Емелька только чесал в затылке. И новая изба, и лошадь, и шуба остались неисполнимой мечтой…

В Николае Матвеиче именно не было той зависти, которая разъедает жизнь других людей. Он никогда не завидовал никому, — по крайней мере я не слыхал ничего подобного. А это — великое дело, когда человек чувствует свою жизнь полной, — он истинно счастлив…

Может быть, я идеализирую своего старого друга, может быть, я не знал других сторон его жизни, но это уже общий удел всех воспоминаний детства… Лично я вспоминаю о Николае Матвеиче с чувством глубокой благодарности.

Избранные письма*

1. Н. М. Мамину. Март 1870 г. Пермь*

У меня к Вам есть большая просьба: узнать программу реального тагильского училища всех классов, потом узнать, можно ли поступать из реального училища в технологический институт или в другое высшее заведение. Это Вам легко узнать от служащих наших или тагильских.

Если можно поступать куда, то с экзаменом или без экзамена?

Узнавши все это хорошенько, Вы порассудите, нельзя ли мне тут поступить, и, главное, имейте в виду вот что: чтобы был верный кусок хлеба, а то ведь теперь мы эфирами разными набиваем голову — ну, а как приведется с эфиров в канцелярию спуститься, сквернейшая будет штука. Прежде ладно было: кончил курс и поп, а нынче не то, заранее куда-нибудь надо себя готовить. Рассудите теперь, к чему это нас готовят? Хотя и много шумели о преобразовании семинарий, но в сущности пользы немного. Что, например, я приобрел в 4 года учения? И что впереди мне предстоит, я не знаю и Вы также, а надеяться на авось — самая плохая штука. В реальном же училище я, получив основательные знания по заводской части, не пропаду, а если попаду в технологический институт, то во всяком случае выйду никак не хуже какого-нибудь университанта, который, вышед из университета, скрипит где-нибудь за те же 15 р. Теперь наше положение в семинарии можно сравнить с положением ребенка, которому говорят, что белое совсем не белое, а черное, потому что святые отцы выкапывают всякую мертвечину, рухлядь никуда не годную и заставляют нас ее заучивать как что-то путное; время самое годное для приобретения знаний почти на всю жизнь, время, которым мы должны бы дорожить, у нас пропадает на заучивание мертвечины, то есть классиков. Куда нам будут годны эти классики? Только ведь обманываем себя и других: никто еще никогда не делал старое новым, годным для употребления.

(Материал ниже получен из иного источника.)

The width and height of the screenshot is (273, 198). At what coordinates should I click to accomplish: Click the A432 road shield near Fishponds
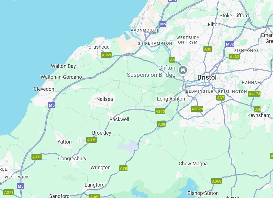(234, 57)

Сами-то наши наставники не знают классиков, несмотря на то, что иссушили тело свое и ум на них. Неужели Вам хочется лучше получить из меня такого же губителя молодых умов, как наши редипты-наставники, чем честного и трудолюбивого заводского человека?

Право, я не знаю, что Вы ожидаете от меня, если оставляете в семинарии? Ведь она много ли мне дала пользы-то; от труда она всякого отучит, а чему хорошему научит? Если чего ожидать от нее, то это только физики в 4 классе и математики, а то ведь классики, психология, философия и прочая дребедень умного человека с ума сведет. Еще повторяю: пожалуйста, подумайте о том, нельзя ли мне поступить в реальное училище и оттуда в технологический институт, это нисколько не хуже семинарии.

Узнайте, что и в каких классах преподают в реальном училище и можно ли будет из него поступить в технологический институт или в другое какое-нибудь заведение высшее; если никуда нельзя, то я остаюсь в семинарии, если же нужно приготовиться только по новым языкам, то я могу приготовиться почти без учителя. Оставляю Вам решить мою будущность, — я верю тому, что Вы говорите, потому что более и лучше всего научит сама жизнь.